The Devil's son, Blackheart, decides to make some problems that could usurp Daddy's power. So the Devil calls on the Ghost Rider to stop him and his elemental companions; earth, wind and water. You get the idea right away. He will have to fight, in turn, each of Blackheart's lackeys and then the movie will climax when he battles Blackheart himself.
The special effects of Johnny Blaze as the Ghost Rider are exciting as well as the best moments in the movie. The problem with these scenes are that they are very brief. His battle with each of the elementals are all extremely short. My first thought after every fight was, "Is that it?"
My biggest reservation about the movie, though, is Cage. Johnny and Roxanne are supposedly the same age yet Cage is 10 years older than Mendes. Long, although younger than Mendes, is closer to her age. The movie should have just kept him in the role. Cage's dark toupee is far too fake. He does a, "see my six pack abs," shirtless scene. But so what? Cage is in his 40's and no matter how youthful they try to make him, he still looks beyond middle age. At most, he should have played the Caretaker role.

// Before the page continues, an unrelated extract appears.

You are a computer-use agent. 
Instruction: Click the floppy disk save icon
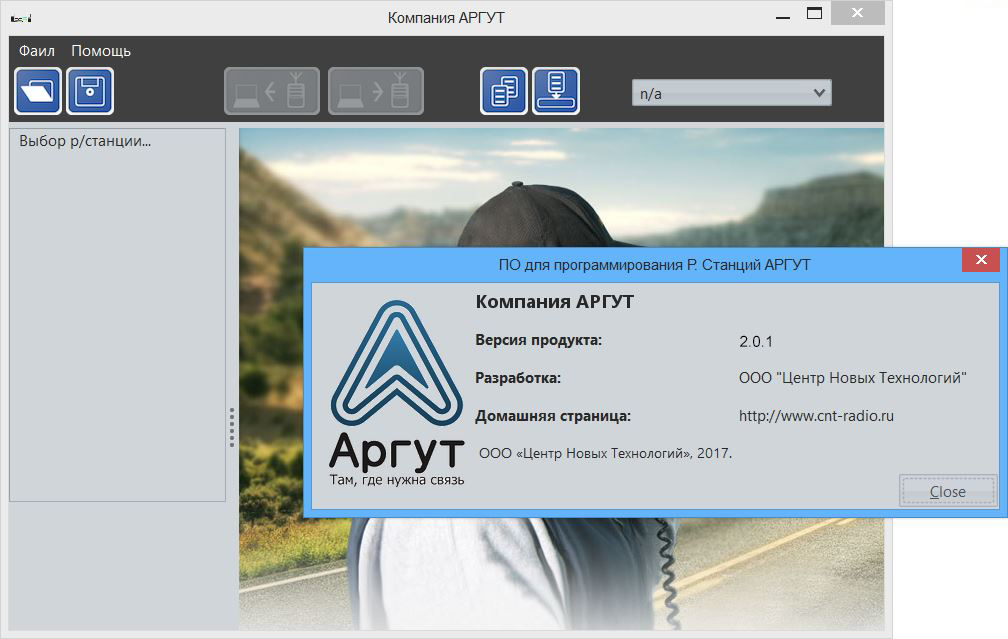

The image of the Ghost Rider is one of Marvel Comics most iconic. With his skull ablaze as well as his chopper wheels, the Ghost Rider tearing down a lonesome highway makes a great poster, but the image alone does not translate perfectly to the screen, at least not in this film version.
Nicolas Cage in Ghost Rider.
You nailed this one perfectly Eric. You pretty much summed up my feelings about this movie as well. Cage is too old for this part, and I for one am not even totally convinced that the shirtless scene Cage does is really all him. It's so brief and could so easily have been doctored. I'll admit I could be wrong, but even if it's really him, as you said, he's too old.
Like you I kept waiting for the big battles with the elemental demons. When it got to the water demon whom they save for last, I thought, this should be good. You know, water against fire? But their fight is the shortest of the bunch. And speaking of anti-climatic moments, how about the caretaker riding 500 miles with the Ghost Rider on his fiery horse, only to turn around and say, this is as far as I can go. Well what the fuck was the point of riding all that way then? I mean, apart from the cool image of the two of them riding side-by-side. And that's pretty much all this movie has going for it, some cool imagery.
It had the potential to be pretty dark. You've got a hero who works for the devil, who can see into men's souls and weigh their sins against them. This should have been an R-rated movie with a real edge, but instead it's just light-weight and a little quirky.
Like you Eric, I can't remember ever reading a Ghost Rider comic book, and I can't say this movie inspired me to go out and do so.